The governor’s $121 billion budget still contains billions of dollars in cuts for services Long Islanders use every day. Governor Paterson’s euphemistically titled “General Fund Gap Closure Plan” would remove $2.6 billion in Medicaid reimbursements to hospitals and nursing homes throughout the state; $1.9 billion in vital school aid to improve the quality of learning for students here in the 9th Assembly District and offset ever-higher property taxes in our region; and permanently do away with the Middle Class STAR Program, a property-tax rebate which has benefited countless families by returning a portion of their tax bill back to them. By losing these investments in our community, Governor Paterson is telling local towns and cities on Long Island to close hospitals, fire more teachers or cover the high costs of these state services entirely on their own. Paterson and his New York City-dominated cabinet talk a great deal about “shared sacrifice,” but the facts speak for themselves. Long Island’s tax dollars are sloshed around the state to pay for community centers upstate, hospital beds in Brooklyn, and brownfield-development in Buffalo. Yet the state leaves Suffolk and Nassau counties with a greater share of local costs than any of these areas, despite Long Islanders’ tax-dollar largesse.

 

According to the Assembly Republican Ways and Means Committee, in 2006-07, the most recent years that data is available, Long Islanders paid over 67 percent for their combined services, or $6.2 billion. Most of that amount was paid through property and sales taxes, a dubious revenue source since they can’t be capped under current law and sales taxes are the most regressive form of taxation available. That 67.39 percent figure is also more than a quarter of the entire population of upstate New York’s (including Westchester and Rockland) financing. Governor Paterson’s budget plan would see Long Islanders paying even more for less – less education, less health care, less tax relief.

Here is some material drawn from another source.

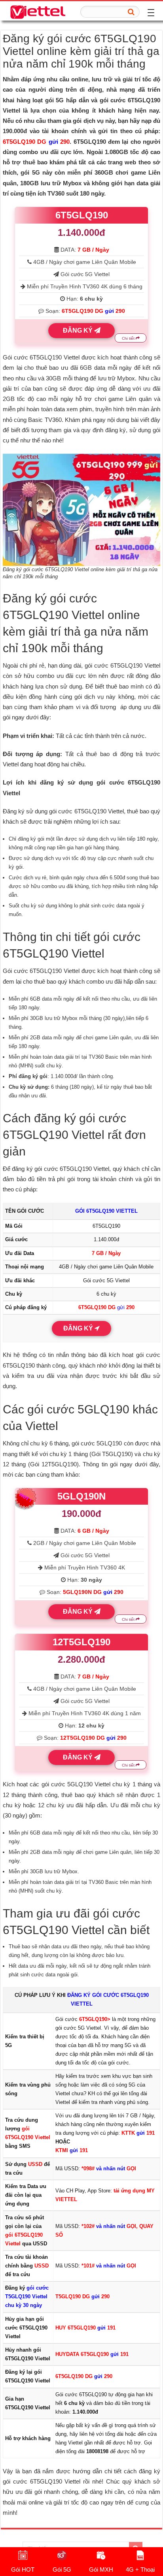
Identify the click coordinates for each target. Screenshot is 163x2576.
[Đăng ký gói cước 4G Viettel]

When middle-class families are ailing, cuts could mean the difference between keeping one’s home and joining the army of foreclosure statistics and hard-hit investors we’re all too familiar with.

 

School aid for Long Island would be cut by about 12 percent, or $147,189,000 under Governor Paterson’s proposal. Every one of Suffolk county’s 65 school districts would be affected. If enacted, the school-aid reduction on Long Island would be the largest combined cut of any of New York’s 18 most populous counties. These cuts would include everything from kindergarten to after-school computer classes to special education. It would also mean fewer quality teachers attracted to our districts, and larger class sizes for our children. These are education cuts Long Islanders just can’t afford.

 

In the ongoing budget debates, I have made these and other Long Island priorities known. A $121 billion budget which requires our taxpayers to fund projects in every far flung corner of New York State while being subjected to drastic cuts in their own communities is no way to run a government. Long Islanders are some of the most innovative, industrious people in the country, producing more than their share of taxes and prosperity for the Empire State. We ought to honor our investments in their neighborhoods, schools, hospitals, and nursing-home facilities. Instead, Governor Paterson has short-changed us. It’s time to stand up to this outrage and fight for our region’s funding. Governor, don’t cut Long Island out of the budget.